What's the latest news around EVs?
The Prime Minister recently announced that the ban on the sale of new internal combustion engine (ICE) cars and vans will be pushed back from 2030 to 2035. Although this move has been welcomed by many smaller businesses that are currently unable to invest in new electric vehicles, there has been backlash from the wider fleet sector and environmentalists.
This decision will relieve the financial pressure on businesses to switch to alternative fuels, but there are concerns that it could have a negative impact in the long run. Companies that have already made a significant investment into EV technology in preparation for the original 2030 goal are understandably frustrated at Rishi Sunak’s latest decision. In addition, the five-year delay to the ICE ban could prevent the UK from reaching its goal of net zero emissions by 2050, angering environmentalists.
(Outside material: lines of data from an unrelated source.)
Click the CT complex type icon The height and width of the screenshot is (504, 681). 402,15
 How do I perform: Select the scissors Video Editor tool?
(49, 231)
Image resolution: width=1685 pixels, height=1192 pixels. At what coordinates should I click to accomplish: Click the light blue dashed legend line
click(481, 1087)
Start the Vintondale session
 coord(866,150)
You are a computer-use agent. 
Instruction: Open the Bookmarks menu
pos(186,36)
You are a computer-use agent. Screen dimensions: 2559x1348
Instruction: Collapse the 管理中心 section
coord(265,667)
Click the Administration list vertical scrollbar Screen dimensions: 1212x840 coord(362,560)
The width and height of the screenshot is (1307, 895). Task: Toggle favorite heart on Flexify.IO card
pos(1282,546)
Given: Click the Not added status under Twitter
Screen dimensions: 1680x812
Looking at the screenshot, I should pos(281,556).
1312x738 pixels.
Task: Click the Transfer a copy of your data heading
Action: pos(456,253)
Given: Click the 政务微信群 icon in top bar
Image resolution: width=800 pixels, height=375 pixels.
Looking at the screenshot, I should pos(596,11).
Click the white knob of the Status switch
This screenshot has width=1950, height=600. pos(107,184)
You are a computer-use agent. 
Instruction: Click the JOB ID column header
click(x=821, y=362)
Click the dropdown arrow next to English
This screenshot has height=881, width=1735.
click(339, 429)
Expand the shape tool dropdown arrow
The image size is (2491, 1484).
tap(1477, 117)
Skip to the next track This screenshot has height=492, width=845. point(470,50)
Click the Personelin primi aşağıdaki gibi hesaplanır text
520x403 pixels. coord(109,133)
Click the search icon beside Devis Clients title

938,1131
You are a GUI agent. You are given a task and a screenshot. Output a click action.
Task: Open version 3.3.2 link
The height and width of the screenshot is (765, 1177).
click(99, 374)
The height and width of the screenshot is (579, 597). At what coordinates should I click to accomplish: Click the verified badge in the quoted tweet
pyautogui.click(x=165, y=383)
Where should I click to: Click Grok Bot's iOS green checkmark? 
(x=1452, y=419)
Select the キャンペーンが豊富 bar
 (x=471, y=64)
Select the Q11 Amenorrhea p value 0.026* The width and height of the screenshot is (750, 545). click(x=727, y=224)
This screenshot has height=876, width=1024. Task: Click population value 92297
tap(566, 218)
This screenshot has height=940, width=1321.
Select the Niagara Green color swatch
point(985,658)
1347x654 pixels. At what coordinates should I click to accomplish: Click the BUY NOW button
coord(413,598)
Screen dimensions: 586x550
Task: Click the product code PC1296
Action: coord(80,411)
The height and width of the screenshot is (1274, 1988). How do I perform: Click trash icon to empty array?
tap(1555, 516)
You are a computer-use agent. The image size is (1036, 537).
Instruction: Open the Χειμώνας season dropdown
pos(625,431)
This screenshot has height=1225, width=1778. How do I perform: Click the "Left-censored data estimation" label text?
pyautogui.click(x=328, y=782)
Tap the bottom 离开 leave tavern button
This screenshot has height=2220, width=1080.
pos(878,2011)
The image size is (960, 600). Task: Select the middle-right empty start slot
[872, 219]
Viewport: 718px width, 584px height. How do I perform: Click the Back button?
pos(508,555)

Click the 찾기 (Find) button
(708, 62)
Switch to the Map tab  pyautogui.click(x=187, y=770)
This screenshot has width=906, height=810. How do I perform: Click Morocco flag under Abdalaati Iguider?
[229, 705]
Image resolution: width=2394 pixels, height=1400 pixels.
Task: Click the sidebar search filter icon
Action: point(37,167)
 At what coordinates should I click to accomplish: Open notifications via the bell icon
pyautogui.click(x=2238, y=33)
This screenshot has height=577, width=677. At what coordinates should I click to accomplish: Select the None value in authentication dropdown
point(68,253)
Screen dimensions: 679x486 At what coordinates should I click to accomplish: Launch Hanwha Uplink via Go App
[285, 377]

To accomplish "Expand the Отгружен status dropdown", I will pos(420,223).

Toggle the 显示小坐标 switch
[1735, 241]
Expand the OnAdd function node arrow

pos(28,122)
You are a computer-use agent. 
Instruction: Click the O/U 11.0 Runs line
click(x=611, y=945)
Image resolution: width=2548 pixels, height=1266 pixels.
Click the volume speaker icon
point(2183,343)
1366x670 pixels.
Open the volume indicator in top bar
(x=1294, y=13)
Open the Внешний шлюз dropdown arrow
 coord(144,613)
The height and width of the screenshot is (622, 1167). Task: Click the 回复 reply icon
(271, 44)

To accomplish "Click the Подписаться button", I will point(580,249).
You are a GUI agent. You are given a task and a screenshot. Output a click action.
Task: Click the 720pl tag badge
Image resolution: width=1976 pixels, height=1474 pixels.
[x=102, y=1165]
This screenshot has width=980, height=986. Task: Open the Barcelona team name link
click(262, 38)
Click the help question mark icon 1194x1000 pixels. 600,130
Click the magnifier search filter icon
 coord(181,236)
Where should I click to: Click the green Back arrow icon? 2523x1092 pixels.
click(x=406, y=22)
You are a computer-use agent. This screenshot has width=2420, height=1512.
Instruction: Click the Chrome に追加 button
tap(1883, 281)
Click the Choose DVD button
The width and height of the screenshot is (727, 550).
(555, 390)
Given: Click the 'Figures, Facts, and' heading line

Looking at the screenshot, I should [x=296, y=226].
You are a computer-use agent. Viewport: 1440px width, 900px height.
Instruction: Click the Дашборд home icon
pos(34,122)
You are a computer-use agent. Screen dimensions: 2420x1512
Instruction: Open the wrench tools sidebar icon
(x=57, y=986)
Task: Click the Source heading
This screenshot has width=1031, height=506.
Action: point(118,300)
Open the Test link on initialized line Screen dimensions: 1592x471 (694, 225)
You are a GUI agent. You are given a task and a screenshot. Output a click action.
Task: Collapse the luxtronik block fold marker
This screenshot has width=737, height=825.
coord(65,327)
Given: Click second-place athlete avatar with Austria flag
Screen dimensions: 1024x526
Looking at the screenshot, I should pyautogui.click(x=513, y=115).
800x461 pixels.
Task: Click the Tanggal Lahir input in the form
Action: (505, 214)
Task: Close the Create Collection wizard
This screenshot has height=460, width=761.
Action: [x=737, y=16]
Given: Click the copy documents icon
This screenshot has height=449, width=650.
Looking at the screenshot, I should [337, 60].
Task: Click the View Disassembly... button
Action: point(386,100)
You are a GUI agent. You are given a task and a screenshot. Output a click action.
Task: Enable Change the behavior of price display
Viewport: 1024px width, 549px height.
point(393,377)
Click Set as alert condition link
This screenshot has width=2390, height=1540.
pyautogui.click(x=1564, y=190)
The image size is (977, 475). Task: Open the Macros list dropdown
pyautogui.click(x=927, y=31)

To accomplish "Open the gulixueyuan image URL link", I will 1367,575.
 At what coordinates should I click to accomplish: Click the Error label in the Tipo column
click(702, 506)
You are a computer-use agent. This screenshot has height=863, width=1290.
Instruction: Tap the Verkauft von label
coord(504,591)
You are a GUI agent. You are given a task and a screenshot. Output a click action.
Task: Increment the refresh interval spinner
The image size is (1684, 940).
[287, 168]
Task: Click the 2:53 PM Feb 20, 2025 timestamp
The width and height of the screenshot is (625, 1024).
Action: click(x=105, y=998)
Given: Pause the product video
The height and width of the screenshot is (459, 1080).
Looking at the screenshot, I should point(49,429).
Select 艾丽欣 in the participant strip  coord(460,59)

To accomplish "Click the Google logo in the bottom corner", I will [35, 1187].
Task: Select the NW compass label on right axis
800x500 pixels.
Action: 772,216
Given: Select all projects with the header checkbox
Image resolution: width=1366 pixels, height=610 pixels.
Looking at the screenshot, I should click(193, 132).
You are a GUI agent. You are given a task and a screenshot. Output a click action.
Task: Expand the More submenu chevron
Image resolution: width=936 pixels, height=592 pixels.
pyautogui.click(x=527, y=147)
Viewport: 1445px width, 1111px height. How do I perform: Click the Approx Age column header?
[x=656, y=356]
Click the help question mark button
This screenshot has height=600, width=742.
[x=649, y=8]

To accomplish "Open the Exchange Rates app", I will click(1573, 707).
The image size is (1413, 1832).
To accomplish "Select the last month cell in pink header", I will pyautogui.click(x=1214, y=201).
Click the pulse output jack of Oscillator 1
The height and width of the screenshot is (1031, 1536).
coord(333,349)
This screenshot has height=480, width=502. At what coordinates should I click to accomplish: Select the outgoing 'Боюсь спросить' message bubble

The consensus is that the Government should be offering more support to those wishing to switch to electric rather than just moving the deadline. With the various barriers that are in place, some businesses will still struggle to meet the extended deadline, so more needs to be done to encourage fleets to electrify. The delay of this ban could also result in less private investment in the EV infrastructure, creating even more obstacles for drivers considering electric vehicles in the future.
Who's leading the way with EV technology?
Although the ban on new petrol and diesel vehicles has been delayed, many companies are already switching to EVs and are paving the way for others to follow suit. Welch’s Transport has introduced its first electric truck and opened an Urban Consolidation Centre (UCC) near Cambridge. This has a 150kW supercharger which is available for other fleets and the public to use. Evri is also looking to reduce its emissions by trialling two electric HGVs, marking a step in the right direction for fleets.
Other large companies in the UK have committed to electrifying their fleets by 2030 by forming the Electric Vehicle Fleet Accelerator (EVFA). This group includes BP, BT, Direct Line Group, Royal Mail, Scottish Power, Severn Trent, and Tesco which have a collective fleet of around 70,000 vehicles. Their transition to electric will help lead the way for other, smaller businesses to follow.
What does the future look like?
With EV technology and other alternative fuels on the rise, the motor industry will have to evolve in the future. Although our customers are not yet ready to give up their petrol and diesel vehicles, many drivers are starting to consider greener options. It’s been reported that more than half of van drivers plan to switch to EV by 2025 and with other businesses already adopting EV fleets, it’s clear that the future is green.
Nevertheless, EV technology is not perfect and will not be the practical choice for every business. It’s therefore likely that alternative fuels such as hydrogen and HVO will be utilised more over the next few years. However, progress needs to be made to make alternative fuels more accessible to the wider public as this will allow businesses to make the switch sooner.